====== Text segment

I am ashamed of this. It was cowardly. I was afraid of saying something, afraid of conflict. I did not realize the power of this language — its tendency to encourage actions like sexual assaults and rapes that plague our campus; its normalization of slurs (homophobic and misogynist) that I hear on campus, used by groups of men who think no one is listening as they egg each other on.

In the second instance, I said something. The person listened, and we had a meaningful conversation, the details of which I will not describe here. What’s important are how these overheard comments reflect and reveal a problem on our campus — a prevalence of misogynist language which normalizes and produces violence.

The article published recently about Sigma Chi’s emails highlights this problem. I want to talk about this. Not to lecture — because I too have been part of the problem when I was silent, and still will be if I stay silent. I am not above it. But we need to talk about why men tolerate this kind of thing and how we can work to change that. 

I recently watched a documentary called The Bystander Moment: Transforming Rape Culture at its Roots (available to all Wake Forest students through the “Kanopy” platform). As the producers make clear, it is certainly easier to do nothing when we hear “locker room talk.” But this is cowardly. And it puts our peers in danger. If we accept a world in which men will dehumanize other human beings, we are complicit in sexual assault and rape.

============

#### Direction 1
In the essay on misogynist language at Wake Forest, which platform gives students access to The Bystander Moment?
#### Direction 2
Continue the essay on misogynist language at Wake Forest from where it stops.

====== Supplied entries

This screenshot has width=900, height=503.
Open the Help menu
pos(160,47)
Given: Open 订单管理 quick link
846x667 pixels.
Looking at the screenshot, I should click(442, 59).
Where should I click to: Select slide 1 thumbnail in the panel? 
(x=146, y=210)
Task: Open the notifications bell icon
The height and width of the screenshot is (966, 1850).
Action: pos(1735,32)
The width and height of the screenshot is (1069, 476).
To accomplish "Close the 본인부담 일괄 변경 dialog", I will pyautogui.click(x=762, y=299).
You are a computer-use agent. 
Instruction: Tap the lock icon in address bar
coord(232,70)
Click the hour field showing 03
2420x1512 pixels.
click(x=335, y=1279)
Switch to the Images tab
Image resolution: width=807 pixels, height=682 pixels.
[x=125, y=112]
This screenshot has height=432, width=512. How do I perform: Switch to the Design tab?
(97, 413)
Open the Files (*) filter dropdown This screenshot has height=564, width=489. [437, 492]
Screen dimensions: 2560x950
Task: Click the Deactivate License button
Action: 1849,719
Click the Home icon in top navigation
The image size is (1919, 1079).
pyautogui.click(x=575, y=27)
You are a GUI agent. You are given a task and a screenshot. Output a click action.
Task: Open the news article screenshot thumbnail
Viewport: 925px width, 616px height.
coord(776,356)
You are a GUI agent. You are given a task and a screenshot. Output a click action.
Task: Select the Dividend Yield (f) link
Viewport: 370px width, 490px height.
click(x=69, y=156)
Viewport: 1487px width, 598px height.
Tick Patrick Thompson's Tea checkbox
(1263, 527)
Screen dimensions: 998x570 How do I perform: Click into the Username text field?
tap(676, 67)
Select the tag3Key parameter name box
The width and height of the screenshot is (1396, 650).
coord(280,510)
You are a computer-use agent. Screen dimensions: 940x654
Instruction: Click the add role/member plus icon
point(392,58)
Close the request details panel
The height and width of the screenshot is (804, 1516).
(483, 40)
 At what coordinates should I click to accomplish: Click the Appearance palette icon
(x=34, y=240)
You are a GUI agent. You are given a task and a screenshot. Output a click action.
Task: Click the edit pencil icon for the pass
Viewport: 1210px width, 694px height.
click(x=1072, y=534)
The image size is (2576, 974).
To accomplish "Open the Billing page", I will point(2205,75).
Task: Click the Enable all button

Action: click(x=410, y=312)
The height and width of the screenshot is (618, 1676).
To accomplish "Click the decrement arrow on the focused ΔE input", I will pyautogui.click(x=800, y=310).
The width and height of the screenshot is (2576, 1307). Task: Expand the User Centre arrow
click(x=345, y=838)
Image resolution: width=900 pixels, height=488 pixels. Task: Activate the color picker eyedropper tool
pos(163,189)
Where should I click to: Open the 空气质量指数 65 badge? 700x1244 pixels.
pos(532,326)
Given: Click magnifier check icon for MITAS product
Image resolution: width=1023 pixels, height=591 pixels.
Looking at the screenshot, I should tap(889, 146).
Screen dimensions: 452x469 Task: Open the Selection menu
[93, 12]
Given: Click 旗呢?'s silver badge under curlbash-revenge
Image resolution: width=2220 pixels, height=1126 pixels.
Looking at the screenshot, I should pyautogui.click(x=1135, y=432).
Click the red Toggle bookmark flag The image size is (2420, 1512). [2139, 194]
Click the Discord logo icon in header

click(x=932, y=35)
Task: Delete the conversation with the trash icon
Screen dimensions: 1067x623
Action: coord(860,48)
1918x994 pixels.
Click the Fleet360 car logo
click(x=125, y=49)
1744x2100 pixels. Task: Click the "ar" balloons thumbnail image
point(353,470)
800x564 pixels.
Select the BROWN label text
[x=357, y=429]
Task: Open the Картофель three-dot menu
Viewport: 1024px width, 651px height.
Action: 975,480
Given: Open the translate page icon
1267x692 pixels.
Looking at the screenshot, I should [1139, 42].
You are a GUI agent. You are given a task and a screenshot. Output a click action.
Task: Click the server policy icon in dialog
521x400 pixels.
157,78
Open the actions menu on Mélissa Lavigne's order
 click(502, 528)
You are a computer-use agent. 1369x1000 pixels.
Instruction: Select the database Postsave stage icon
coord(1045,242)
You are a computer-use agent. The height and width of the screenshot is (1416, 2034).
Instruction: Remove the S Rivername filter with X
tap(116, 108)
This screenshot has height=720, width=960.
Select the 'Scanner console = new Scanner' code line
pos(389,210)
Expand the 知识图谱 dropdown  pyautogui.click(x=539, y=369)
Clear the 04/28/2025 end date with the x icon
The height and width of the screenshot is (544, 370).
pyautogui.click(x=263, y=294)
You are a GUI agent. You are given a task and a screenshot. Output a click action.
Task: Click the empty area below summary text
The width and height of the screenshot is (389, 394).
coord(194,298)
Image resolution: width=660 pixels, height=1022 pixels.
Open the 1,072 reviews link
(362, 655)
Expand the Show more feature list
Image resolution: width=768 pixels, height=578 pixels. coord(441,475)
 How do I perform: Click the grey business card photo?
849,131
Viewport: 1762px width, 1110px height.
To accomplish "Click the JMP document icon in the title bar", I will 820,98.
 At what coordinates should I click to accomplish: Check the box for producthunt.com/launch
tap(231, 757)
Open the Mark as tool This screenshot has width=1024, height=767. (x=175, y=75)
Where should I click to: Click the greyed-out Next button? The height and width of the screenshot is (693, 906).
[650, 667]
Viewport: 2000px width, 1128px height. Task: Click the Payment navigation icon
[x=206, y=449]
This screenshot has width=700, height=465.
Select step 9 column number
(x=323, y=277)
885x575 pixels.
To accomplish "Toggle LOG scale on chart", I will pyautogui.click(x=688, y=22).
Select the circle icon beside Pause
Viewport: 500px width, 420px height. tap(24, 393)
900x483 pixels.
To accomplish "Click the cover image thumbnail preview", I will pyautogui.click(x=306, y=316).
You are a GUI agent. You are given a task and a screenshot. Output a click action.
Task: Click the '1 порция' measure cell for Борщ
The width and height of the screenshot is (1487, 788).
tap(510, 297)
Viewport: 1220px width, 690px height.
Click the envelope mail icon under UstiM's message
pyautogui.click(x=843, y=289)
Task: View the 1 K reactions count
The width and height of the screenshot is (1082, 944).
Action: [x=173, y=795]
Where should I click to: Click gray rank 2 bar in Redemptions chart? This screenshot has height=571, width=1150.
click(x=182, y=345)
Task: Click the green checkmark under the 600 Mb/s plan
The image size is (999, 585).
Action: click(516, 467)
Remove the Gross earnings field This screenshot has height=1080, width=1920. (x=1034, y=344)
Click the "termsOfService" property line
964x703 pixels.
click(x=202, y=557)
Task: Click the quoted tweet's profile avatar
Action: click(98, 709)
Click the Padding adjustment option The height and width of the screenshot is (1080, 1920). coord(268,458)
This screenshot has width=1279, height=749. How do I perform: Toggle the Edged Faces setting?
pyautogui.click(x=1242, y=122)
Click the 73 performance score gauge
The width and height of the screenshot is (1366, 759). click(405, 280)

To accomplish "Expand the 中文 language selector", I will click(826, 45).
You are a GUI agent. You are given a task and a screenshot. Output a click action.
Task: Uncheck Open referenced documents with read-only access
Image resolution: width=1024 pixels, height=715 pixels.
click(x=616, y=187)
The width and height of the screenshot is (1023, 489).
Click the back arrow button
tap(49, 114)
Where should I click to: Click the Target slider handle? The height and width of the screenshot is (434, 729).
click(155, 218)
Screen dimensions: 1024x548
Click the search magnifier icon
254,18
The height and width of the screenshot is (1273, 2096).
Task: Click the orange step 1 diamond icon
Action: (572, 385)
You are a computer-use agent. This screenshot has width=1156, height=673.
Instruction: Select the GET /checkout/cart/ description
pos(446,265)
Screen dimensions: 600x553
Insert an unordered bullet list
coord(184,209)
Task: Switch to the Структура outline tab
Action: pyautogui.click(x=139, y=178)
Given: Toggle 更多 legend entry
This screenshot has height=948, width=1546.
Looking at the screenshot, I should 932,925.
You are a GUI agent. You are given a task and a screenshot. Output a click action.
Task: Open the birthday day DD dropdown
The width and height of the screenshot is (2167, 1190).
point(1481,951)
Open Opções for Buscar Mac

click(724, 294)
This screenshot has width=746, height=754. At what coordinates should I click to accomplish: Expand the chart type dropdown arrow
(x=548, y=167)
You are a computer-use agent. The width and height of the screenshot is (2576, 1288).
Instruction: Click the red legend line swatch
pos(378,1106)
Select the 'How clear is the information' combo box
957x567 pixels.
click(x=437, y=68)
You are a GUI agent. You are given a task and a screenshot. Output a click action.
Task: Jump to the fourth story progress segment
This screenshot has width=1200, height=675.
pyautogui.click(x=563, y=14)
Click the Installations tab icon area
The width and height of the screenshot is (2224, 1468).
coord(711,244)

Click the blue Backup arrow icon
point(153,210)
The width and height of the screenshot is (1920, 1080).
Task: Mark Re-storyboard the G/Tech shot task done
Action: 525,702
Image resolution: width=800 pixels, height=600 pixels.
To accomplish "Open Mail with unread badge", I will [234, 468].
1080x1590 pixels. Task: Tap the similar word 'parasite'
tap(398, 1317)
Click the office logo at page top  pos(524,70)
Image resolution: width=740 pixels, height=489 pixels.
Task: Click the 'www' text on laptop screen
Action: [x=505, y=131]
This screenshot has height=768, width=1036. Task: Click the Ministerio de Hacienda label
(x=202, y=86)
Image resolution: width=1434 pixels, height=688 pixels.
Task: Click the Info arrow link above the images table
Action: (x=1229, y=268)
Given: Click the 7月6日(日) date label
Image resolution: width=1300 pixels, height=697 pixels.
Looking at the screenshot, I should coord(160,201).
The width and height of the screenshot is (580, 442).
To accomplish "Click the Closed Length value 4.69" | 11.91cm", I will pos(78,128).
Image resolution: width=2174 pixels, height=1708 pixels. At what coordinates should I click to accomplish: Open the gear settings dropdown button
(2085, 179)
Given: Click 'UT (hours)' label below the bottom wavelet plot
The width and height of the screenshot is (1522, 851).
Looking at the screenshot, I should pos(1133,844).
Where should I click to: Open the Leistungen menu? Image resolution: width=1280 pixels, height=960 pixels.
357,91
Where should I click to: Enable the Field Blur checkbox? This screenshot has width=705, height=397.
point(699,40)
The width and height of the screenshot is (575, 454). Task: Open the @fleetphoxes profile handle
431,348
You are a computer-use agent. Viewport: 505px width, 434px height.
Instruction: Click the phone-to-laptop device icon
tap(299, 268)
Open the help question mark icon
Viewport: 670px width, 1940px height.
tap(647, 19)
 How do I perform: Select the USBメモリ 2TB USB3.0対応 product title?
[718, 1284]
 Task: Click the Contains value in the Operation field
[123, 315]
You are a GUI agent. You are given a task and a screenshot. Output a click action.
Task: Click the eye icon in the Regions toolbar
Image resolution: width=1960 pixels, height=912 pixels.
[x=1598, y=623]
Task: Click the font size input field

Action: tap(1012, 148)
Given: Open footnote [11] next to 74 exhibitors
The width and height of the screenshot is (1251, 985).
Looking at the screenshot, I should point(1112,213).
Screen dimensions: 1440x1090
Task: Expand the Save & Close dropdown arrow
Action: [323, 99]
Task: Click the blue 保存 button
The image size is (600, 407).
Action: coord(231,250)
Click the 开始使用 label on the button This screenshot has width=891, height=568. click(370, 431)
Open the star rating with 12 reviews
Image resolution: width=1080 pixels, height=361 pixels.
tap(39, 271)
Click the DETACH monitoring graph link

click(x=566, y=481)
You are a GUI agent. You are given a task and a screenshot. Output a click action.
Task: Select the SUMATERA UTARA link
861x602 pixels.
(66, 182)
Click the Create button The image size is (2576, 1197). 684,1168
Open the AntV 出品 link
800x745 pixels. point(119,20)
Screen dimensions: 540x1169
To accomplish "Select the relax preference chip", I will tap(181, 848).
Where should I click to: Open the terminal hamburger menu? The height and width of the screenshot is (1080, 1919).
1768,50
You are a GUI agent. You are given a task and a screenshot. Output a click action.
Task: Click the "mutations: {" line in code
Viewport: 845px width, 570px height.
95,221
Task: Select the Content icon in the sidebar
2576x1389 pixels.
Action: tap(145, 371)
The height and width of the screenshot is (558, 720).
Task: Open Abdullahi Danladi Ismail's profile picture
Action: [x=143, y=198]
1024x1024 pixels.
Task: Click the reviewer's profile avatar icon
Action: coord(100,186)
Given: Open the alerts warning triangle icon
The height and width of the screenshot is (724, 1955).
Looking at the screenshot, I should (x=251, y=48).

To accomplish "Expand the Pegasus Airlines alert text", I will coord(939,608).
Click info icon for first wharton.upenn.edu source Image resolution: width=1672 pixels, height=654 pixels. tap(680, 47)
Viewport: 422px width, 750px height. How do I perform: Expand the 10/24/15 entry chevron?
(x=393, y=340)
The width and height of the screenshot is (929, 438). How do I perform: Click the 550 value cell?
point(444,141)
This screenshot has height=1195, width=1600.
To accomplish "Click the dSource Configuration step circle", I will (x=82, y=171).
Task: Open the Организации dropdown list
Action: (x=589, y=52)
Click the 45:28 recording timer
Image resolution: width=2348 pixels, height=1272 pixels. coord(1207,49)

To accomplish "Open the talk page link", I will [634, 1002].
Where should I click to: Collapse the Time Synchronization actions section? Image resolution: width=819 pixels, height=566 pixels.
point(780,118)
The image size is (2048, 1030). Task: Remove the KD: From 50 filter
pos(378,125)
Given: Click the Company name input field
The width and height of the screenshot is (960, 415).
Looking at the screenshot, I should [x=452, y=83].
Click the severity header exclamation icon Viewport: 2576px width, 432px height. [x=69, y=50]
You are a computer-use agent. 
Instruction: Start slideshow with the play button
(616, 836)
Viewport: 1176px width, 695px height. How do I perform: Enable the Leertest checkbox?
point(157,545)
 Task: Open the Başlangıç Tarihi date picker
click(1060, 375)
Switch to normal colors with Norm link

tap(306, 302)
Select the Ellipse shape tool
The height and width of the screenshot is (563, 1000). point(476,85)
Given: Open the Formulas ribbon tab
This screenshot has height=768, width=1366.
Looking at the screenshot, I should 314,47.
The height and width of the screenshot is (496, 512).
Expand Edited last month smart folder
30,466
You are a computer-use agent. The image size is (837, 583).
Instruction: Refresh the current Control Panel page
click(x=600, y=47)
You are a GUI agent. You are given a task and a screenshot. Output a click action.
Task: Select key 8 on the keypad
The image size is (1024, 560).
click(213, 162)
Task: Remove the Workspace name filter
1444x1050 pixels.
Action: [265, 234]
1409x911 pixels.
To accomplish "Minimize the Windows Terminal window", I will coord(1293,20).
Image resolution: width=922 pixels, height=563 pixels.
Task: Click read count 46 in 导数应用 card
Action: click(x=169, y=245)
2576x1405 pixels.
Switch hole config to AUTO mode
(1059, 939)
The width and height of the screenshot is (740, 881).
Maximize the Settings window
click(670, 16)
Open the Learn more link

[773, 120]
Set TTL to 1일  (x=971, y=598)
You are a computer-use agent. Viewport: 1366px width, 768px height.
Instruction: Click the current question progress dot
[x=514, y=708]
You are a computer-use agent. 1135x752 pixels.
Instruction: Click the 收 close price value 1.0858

============

#### Written reply 1
The Kanopy platform.

#### Written reply 2
The alternative is to embrace the discomfort and say, “No. We will not accept that violence.” Imagine if men here did that in their friend groups, their fraternities, their clubs — every time a peer shamed a woman’s body or used a slur. It would not make misogyny go away, but it would have an impact. I’ve acted on this approach this semester, and the result has been extremely productive. The approach is uncomfortable, but peers have actually respected it and stopped using this language around me. This is not abstract. The time has come to stop delaying the moment of bystander intervention. The time is now, and the time is every time we hear something that reinforces the dangerous culture of masculinity of which we are all too aware.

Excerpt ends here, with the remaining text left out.